### Task to carry out
Please return the records below line for line, with no changes.

### Provided data
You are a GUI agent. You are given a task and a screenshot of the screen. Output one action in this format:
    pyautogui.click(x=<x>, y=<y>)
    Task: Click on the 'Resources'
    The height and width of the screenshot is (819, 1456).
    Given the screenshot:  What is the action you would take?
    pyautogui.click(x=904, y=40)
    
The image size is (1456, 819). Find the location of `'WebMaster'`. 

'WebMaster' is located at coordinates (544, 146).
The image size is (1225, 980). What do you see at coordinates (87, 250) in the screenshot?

### Written response
You are a GUI agent. You are given a task and a screenshot of the screen. Output one action in this format:
    pyautogui.click(x=<x>, y=<y>)
    Task: Click on the 'Resources'
    The height and width of the screenshot is (819, 1456).
    Given the screenshot:  What is the action you would take?
    pyautogui.click(x=904, y=40)
    
The image size is (1456, 819). Find the location of `'WebMaster'`. 

'WebMaster' is located at coordinates (544, 146).
The image size is (1225, 980). What do you see at coordinates (87, 250) in the screenshot?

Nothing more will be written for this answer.